We can suggest several paths for future research and applications of landscape mosaics. Our focal class was forest, but the same approach could be used to explore change of agriculture land which is another important resource that is threatened by development [
47,
48]. Alternatively, point (or field plot) data could be attributed with mosaic classes to explore temporal changes of that data in relation to landscape context [
49]. The demonstrated dependence of forest change on landscape mosaic suggests the use of landscape mosaics as independent variables in models of future forest change. Alternatively, the “spatial credibility” of predicted land use changes could be validated by comparing historical evolutions with the predicted future evolution of the landscape mosaic.

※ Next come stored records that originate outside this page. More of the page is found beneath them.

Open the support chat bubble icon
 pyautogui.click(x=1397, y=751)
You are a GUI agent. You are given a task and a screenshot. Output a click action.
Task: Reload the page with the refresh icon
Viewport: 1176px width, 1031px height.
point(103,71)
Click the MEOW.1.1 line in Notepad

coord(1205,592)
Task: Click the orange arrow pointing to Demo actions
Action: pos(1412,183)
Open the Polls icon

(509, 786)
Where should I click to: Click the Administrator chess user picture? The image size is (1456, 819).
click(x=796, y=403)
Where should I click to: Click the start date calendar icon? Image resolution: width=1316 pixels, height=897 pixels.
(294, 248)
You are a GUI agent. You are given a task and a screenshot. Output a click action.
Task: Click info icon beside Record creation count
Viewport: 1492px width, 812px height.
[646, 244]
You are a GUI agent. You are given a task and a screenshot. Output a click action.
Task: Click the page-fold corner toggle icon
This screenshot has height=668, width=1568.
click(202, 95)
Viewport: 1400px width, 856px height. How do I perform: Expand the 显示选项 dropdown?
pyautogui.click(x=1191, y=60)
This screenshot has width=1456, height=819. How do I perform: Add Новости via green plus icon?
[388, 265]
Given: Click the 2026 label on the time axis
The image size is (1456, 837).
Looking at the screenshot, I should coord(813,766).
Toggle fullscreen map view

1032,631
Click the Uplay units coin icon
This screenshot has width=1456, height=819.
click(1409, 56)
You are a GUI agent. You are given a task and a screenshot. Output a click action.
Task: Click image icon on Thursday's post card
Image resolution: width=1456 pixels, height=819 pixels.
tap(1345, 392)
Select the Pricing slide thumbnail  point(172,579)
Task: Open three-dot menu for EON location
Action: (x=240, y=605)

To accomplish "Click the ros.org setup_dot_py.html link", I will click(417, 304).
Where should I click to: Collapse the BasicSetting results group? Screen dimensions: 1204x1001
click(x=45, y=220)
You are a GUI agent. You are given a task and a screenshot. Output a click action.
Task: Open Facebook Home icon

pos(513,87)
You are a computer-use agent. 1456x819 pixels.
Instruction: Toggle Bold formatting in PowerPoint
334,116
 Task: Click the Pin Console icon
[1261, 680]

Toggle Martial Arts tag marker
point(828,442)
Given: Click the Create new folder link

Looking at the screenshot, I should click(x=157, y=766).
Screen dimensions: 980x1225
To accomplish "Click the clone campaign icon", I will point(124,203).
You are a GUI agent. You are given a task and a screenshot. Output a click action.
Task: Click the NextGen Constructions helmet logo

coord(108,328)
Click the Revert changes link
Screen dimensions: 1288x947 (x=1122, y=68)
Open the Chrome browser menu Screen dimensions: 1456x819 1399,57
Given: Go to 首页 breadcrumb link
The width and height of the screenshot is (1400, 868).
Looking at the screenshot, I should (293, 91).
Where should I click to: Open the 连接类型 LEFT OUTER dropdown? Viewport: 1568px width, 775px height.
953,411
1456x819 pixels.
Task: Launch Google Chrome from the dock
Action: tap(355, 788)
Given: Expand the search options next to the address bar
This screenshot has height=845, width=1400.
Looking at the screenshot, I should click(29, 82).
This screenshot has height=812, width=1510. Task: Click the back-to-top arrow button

Markov chain models of landscape mosaic change may be useful when there are no other predictor data [
50]. For that application, the 18 × 18 transition matrix that we used to summarize forest change simply adds a mosaic label to the forest states in a traditional 2 × 2 (forest-nonforest) transition matrix. Using methods and terminology from Hill et al. [
51], the nonforest state is “substrate,” and a Markov chain analysis of mosaic “community dynamics” provides many descriptors of landscape and forest dynamics. For example, relative convergence rates towards steady state distributions of landscape mosaics alone and forest within landscape mosaics indicate the sustainability of forest area within a shrinking area of forested landscapes [
11]. We specified a mosaic neighborhood size that is relevant to understanding local land use changes in the United States. However, the landscape mosaic is scale-dependent, and the neighborhood size is simply a tuning parameter. Larger (or smaller) neighborhood sizes will characterize lower (or higher) spatial frequencies of land cover variance (
Supplemental Figure S4). Following a multi-scale analysis, a “scale domain” at a given location is a range of neighborhood size over which the mosaic class is invariant. Discontinuities on a map of scale domains could represent locations of mosaic “tipping points” and indicate their spatial scales. In principle, a ternary classification can be applied to any categorical map, and software is available to use other data and threshold values [
52]. Our research demonstrates that it is feasible and informative to examine forest change within a changing landscape context at a high spatial resolution and at a continental extent.